Apellidos que marcan la vida

Leticia Ortiz
-

Las sagas familiares de profesionales taurinos, de toreros a subalternos, pasando por ganaderos, picadores e incluso periodistas han sido fundamentales en la historia del toreo.

Como ya le sucediera a su padre, Manzanares despierta pasiones en las plazas en las que ha toreado. - Foto: Emilio Méndez

Una mañana de septiembre, en uno de los cientos de pueblos que celebran sus fiestas en esas fechas, una peña taurina había organizado un taller de toreo para los más pequeños. Una actividad que en los últimos años se repite con sorprendente y celebrado éxito por toda la piel de toro. «La Tauromaquia, más que defenderla, hay que enseñarla», decía el siempre recordado Víctor Barrio. Entre las decenas de chavales que se arremolinaban en torno al torero que era protagonista de aquel taller había un rostro que a muchos nos resultó conocido.

Apenas se le veía por encima de la esclavina del capotito que llevaba en las manos. Junto a él, su tío, que nos confesaba medio en broma, medio en serio, que el padre de la criatura, matador de toros, no estaba muy al tanto de aquellas excursiones taurinas de tío y sobrino, porque él prefería que el chiquillo no siguiese sus pasos. En esas estábamos cuando el niño abrió el capote y dibujó en el aire y ante un toro imaginario una verónica templada, profunda, de trazo largo, riñones encajados y mentón en el pecho. El torero que dirigía el taller y quien esto firma intercambiamos una mirada que decía «aquí hay torero». Años después, aquel chaval está a las puertas de la alternativa. Y es que, a veces, se antoja difícil luchar contra los genes.

Y si no que se lo pregunten a José María Manzanares, presente hoy en el cartel de Cuenca junto a Alejandro Talavante y Roca Rey (que, hablando de antecedentes familiares, tiene un hermano mayor que también llegó a tomar la alternativa, aunque sin demasiada suerte en los ruedos). El alicantino, coincidiendo con sus veinte años de alternativa, que se cumplieron la temporada pasada, confesaba en las páginas de Mundotoro que le costó hasta «cuatro años» tomar la decisión de dedicarse en cuerpo y alma al toreo. Es decir, se lo comenzó a plantear sobre las 14 o 15 años, pero no dio el paso definitivo hasta los 19. «Teniendo el padre que yo tenía, no podía ser una decisión a la ligera, debido a lo que él representaba. De ahí que tardara tanto», revelaba Manzanares a los compañeros de Mundotoro.

«Lo que él representaba» es tanto que necesitaríamos varias páginas para explicarlo. Y es que Manzanares padre, además de un prodigioso torero, fue, es y seguramente será un espejo en el que se han mirado muchos matadores posteriores al alicantino. Torero de toreros. Esa distinción que uno no puede ganarse, como aseguraba Luis Francisco Esplá (otro diestro de saga), porque son los demás los que te hacen merecedor de ese honor.

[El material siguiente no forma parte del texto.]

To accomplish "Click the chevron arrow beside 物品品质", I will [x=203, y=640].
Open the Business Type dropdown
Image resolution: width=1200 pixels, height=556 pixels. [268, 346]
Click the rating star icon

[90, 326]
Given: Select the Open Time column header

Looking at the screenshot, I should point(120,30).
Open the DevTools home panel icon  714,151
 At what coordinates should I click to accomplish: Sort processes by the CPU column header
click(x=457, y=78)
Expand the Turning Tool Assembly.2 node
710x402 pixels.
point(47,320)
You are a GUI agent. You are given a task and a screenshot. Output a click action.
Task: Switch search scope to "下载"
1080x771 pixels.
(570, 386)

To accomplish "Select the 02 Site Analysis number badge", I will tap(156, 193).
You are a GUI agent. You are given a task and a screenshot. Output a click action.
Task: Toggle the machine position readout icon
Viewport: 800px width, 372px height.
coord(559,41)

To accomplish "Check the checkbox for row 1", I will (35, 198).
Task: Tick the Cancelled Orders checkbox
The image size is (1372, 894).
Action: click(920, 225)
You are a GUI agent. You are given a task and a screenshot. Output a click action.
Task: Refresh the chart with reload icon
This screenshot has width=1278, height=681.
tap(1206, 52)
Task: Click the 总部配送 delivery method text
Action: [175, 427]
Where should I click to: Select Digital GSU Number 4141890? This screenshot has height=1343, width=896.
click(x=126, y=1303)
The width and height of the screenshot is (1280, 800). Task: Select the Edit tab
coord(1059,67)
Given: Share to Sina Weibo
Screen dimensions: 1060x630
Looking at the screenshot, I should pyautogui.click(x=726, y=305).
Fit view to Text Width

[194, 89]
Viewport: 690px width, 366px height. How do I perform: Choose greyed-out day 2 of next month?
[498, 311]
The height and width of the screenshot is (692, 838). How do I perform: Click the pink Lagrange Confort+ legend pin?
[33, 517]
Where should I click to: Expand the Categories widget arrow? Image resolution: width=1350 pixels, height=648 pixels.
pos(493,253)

Destino marcado. Mirando el escalafón actual no son muchos los toreros de estirpe, aquellos con el destino marcado en el apellido. Quizá menos que en otros momentos de la Tauromaquia. Aunque alguno sobresale más allá del ya citado Manzanares. Uno incluso no tiene solo un apellido con historia, si no dos. ¡Y que dos! Se trata de Cayetano, que aunque se anuncia en los carteles solo con su nombre, podría colocar en letras de oro el Rivera y el Ordóñez que suceden a ese nombre. Hermano, hijo, nieto, biznieto, sobrino y sobrino nieto (seguro que algún parentesco me dejo) de toreros, con su padre Francisco Rivera, Paquirri, y su abuelo, Antonio Ordóñez, como puntas de lanza de un árbol genealógico en el que también están Curro Vázquez, el Niño de la Palma, Riverita, Francisco Rivera, o el mismo Luis Miguel Dominguín. Ahí es nada. Pese a todos estos antecedentes a Cayetano le costó dar el salto. Mucho más que a Manzanares incluso. Y también llegó a la Fiesta con más retraso que su hermano, que apenas tenía 18 años cuando debutó con picadores en Ronda, donde ya había arrancado su andadura novilleril un año antes. También en Ronda pero con 28 años debutó Cayetano con picadores. 

Surgió con él, igual que ha ocurrido con todos los toreros de dinastía que han logrado hacerse un hueco en las ferias, el debate sobre las puertas que abre o no el apellido. Un charco muy apetitoso para meterse escribiendo de esto de los cuernos. Y es que las puertas, evidentemente, se abren con mayor facilidad a quien tiene apellidos conocidos. Pero el toro pone a cada uno en su sitio. O así debería ser. O, al menos, así era cuando la meritocracia importaba en la Fiesta. Pero hasta eso se está perdiendo.